[Stored records]
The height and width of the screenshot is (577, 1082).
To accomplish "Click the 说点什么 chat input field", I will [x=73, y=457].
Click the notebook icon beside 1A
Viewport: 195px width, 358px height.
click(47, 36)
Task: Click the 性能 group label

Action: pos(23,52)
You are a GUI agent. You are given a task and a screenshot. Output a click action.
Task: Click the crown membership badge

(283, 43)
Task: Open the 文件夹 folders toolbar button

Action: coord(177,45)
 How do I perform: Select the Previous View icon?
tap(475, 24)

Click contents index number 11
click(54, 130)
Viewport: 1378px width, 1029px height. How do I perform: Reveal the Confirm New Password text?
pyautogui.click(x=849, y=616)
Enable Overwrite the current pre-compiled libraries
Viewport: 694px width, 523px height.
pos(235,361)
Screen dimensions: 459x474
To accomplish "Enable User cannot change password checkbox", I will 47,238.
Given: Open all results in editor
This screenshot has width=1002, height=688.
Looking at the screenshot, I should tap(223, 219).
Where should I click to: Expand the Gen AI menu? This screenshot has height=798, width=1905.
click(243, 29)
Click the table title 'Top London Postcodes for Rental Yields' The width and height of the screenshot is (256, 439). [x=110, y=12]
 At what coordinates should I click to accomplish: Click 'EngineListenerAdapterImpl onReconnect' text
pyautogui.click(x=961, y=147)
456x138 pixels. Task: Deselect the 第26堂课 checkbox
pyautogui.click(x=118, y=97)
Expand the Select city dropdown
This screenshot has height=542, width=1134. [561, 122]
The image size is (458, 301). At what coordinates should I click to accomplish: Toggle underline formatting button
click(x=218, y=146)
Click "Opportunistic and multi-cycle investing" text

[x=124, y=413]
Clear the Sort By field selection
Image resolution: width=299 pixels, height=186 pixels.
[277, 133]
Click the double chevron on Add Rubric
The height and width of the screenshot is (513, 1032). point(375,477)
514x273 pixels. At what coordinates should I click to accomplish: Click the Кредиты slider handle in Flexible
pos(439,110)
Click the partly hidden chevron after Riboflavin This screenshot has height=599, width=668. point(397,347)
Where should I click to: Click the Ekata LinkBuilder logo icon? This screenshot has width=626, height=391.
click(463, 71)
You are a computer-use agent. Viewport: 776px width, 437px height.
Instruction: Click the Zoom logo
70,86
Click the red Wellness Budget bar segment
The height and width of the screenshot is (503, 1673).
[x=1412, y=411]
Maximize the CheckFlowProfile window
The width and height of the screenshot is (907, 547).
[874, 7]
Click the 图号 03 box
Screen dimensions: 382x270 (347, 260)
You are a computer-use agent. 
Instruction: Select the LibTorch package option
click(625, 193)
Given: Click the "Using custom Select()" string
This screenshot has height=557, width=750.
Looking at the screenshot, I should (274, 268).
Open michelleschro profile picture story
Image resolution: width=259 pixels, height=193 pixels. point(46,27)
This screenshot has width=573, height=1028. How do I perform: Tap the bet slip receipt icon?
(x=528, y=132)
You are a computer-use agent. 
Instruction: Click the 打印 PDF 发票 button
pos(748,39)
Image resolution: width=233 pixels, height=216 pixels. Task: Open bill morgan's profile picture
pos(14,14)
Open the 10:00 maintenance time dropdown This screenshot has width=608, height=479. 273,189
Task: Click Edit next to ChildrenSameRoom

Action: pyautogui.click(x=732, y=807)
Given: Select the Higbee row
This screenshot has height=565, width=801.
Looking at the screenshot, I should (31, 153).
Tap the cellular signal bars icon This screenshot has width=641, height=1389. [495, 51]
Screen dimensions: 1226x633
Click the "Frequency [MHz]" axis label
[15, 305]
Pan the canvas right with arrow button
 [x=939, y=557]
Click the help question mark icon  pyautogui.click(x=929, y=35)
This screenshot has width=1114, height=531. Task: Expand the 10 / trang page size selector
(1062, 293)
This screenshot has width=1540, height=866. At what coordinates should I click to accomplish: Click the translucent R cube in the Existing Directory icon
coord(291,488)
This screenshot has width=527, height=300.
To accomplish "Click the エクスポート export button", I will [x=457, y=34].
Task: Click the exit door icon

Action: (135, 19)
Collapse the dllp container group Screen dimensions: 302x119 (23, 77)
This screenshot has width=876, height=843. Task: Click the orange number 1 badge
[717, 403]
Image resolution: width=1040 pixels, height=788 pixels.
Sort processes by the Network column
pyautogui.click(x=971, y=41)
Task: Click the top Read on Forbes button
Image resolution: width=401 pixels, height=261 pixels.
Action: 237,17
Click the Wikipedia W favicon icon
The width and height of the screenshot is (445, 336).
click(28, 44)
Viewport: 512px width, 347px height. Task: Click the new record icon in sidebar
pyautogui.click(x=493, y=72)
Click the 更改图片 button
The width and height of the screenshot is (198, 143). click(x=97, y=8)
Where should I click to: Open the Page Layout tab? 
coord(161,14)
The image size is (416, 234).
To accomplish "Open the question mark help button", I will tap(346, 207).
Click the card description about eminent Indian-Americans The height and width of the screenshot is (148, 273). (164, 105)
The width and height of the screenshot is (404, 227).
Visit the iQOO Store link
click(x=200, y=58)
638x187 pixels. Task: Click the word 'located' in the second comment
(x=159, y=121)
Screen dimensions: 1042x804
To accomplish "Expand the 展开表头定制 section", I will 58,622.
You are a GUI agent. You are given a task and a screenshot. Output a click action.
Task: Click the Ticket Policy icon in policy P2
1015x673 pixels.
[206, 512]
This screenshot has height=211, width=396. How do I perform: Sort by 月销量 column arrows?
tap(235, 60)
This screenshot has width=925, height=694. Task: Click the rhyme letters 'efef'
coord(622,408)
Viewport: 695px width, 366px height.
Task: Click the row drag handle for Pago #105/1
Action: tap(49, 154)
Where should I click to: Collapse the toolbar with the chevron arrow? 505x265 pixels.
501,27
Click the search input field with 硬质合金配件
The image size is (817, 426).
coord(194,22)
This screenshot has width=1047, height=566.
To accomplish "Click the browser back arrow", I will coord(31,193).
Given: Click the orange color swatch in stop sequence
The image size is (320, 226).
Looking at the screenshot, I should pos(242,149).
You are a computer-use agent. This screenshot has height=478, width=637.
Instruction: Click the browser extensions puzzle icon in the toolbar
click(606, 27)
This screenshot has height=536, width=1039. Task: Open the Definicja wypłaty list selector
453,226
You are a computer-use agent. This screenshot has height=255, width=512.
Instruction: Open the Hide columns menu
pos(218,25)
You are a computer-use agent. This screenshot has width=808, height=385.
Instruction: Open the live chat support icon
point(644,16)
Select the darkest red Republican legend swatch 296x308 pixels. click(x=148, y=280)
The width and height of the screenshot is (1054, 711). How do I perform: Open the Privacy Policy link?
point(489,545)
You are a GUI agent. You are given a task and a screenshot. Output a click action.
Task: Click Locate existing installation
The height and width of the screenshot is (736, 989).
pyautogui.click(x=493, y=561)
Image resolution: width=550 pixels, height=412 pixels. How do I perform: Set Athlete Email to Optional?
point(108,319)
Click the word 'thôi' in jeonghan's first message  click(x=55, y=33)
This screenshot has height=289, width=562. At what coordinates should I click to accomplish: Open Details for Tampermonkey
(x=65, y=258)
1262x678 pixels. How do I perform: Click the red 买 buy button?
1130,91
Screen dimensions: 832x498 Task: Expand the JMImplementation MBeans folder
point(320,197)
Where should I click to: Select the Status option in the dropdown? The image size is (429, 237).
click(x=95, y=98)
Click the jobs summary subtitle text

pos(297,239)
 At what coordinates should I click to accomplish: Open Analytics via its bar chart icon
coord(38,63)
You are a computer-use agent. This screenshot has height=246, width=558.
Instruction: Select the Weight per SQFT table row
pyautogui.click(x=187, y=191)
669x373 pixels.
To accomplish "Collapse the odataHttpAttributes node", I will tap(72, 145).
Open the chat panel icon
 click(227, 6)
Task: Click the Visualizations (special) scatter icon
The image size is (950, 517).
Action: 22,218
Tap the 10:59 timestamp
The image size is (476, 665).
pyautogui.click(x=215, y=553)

*WORK INSTRUCTIONS*: Take the lines above from the one containing "Open michelleschro profile picture story" down to the one containing "Click the help", and transcribe them exactly, both ends included.

*SOLUTION TO THIS PROBLEM*:
Open michelleschro profile picture story
Image resolution: width=259 pixels, height=193 pixels. point(46,27)
This screenshot has width=573, height=1028. How do I perform: Tap the bet slip receipt icon?
(x=528, y=132)
You are a computer-use agent. 
Instruction: Click the 打印 PDF 发票 button
pos(748,39)
Image resolution: width=233 pixels, height=216 pixels. Task: Open bill morgan's profile picture
pos(14,14)
Open the 10:00 maintenance time dropdown This screenshot has width=608, height=479. 273,189
Task: Click Edit next to ChildrenSameRoom

Action: pyautogui.click(x=732, y=807)
Given: Select the Higbee row
This screenshot has height=565, width=801.
Looking at the screenshot, I should (31, 153).
Tap the cellular signal bars icon This screenshot has width=641, height=1389. [495, 51]
Screen dimensions: 1226x633
Click the "Frequency [MHz]" axis label
[15, 305]
Pan the canvas right with arrow button
 [x=939, y=557]
Click the help question mark icon  pyautogui.click(x=929, y=35)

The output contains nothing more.